Auf Bundesebene gewinnen Waffenrechts-Absolutisten weiterhin an politischer Macht in den Gerichten. Ein einzelner, von George W. Bush ernannter Bundesrichter in Kalifornien, Roger Benitez, ist berühmt geworden, weil er die kalifornischen Waffenkontrollgesetze niedergeschlagen hat.
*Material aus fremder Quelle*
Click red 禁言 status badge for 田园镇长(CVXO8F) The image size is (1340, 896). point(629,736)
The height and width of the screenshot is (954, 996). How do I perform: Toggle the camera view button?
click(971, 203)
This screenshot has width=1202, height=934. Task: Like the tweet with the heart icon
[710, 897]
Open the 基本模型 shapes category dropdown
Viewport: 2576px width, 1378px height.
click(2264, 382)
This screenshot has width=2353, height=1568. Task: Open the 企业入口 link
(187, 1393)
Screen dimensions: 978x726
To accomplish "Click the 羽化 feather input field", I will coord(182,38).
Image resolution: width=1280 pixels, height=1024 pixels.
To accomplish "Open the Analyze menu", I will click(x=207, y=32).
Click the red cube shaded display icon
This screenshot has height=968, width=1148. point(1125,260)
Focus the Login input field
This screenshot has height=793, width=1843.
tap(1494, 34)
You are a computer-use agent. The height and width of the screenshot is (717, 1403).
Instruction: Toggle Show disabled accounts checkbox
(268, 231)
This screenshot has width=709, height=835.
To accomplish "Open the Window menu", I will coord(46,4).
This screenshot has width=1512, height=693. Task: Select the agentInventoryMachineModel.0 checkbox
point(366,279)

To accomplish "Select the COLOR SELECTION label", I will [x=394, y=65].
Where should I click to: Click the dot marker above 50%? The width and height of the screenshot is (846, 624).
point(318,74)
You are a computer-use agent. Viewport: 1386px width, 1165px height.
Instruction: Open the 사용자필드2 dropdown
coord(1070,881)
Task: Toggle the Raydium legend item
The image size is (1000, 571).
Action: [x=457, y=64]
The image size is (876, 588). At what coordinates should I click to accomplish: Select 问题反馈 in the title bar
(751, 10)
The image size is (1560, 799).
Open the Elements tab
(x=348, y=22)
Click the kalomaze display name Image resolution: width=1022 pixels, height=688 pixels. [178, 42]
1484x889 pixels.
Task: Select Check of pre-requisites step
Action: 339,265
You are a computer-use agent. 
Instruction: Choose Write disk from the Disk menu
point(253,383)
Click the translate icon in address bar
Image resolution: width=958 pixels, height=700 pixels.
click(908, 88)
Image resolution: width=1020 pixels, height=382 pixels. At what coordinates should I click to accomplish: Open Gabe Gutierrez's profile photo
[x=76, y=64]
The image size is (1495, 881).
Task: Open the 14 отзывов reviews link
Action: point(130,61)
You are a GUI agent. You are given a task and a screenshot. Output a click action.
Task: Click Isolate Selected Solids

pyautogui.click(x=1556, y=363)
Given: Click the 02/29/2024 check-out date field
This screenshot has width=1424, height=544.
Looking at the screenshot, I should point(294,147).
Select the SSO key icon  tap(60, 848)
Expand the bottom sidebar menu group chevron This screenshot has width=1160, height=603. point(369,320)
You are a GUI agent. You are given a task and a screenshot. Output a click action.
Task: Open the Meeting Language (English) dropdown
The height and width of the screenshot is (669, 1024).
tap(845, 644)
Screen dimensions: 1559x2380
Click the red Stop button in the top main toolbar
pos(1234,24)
Die neue waffenfreundliche Mehrheit des Obersten US-Gerichtshofs, die von der National Rifle Association erkämpft und von Donald Trump gesichert wurde, hat bereits den rechtlichen Geltungsbereich der zweiten Änderung erweitert, die sie letztes Jahr als Schutz des Rechts der Bürger definiert haben, Waffen in der Öffentlichkeit zu tragen zum Selbstschutz. Kalifornien ist nun gezwungen, seine Waffenkontrollgesetze zu überarbeiten, um den neuen Verfassungsstandards zu entsprechen.
Während einige Kalifornier immer noch strengere Waffengesetze fordern, heizen Krisenmomente, einschließlich Schießereien, auch den Verkauf von Waffen an. In den ersten Monaten der Covid-19-Pandemie stiegen die Schusswaffenkäufe in Kalifornien stark an, wobei schätzungsweise 5 Millionen Amerikaner im ganzen Land in den Jahren 2020 und 2021 zum ersten Mal Waffenbesitzer wurden. Inmitten einer Zunahme antiasiatischer Hassverbrechen ist die Zahl asiatischer Amerikaner, die Waffen kaufen, um sich zu schützen, auffallend gestiegen. Im ganzen Bundesstaat gibt es kommunale Anti-Gewalt-Programme, von denen sich viele darauf konzentrieren, potenzielle Täter von Waffengewalt zu identifizieren und mit ihnen zu arbeiten. Aber diese lokalen Programme sind oft unterbesetzt und überlastet. Der Ansturm aufeinanderfolgender Tragödien hat kumulative Auswirkungen auf die Einwohner Kaliforniens und erzeugt ein Gefühl der Angst und Verzweiflung, insbesondere bei Menschen, die sich in den Opfern wiedererkennen.